Extrait de page:
________
# Planet LV4-26 reached 4000 light years!



## Agnès E.

Jean-Michel, pour le coup
Je reviens à mes déplorables moeurs
Tu vois, on me laisse la bride sur le cou
Et voilà que, la main sur le coeur,
Je commets un bout piteux mais rimé, parfois risqué,
Je ne peux pas résister
Pour un postiversaire
Interstellaire
A l'attraction interplanétaire !

JOYEUX POSTIVERSAIRE !​


----------



## mickaël

Désolé, je n'ai pas les talents de poètes d'Agnès E., mais Joyeux postiversaire quand même, merci pour les fois où tu m'as aidé, et pour tous ces autres messages très très souvent très intéressants.  


Quand on a un tel post-âge (???), une bougie et une petite part de gateau suffisent.
________
Consigne 1:
Recopiez le passage du fil de discussion, de « Désolé, je n'ai » à « souvent très intéressants. ».
________
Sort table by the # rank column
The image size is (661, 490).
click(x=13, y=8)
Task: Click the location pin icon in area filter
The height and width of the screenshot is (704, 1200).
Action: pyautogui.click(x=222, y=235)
________
Consigne 2:
Reprenez mot pour mot toutes les lignes de la liste ci-dessus.

Solution 1:
Désolé, je n'ai pas les talents de poètes d'Agnès E., mais Joyeux postiversaire quand même, merci pour les fois où tu m'as aidé, et pour tous ces autres messages très très souvent très intéressants.

Solution 2:
Sort table by the # rank column
The image size is (661, 490).
click(x=13, y=8)
Task: Click the location pin icon in area filter
The height and width of the screenshot is (704, 1200).
Action: pyautogui.click(x=222, y=235)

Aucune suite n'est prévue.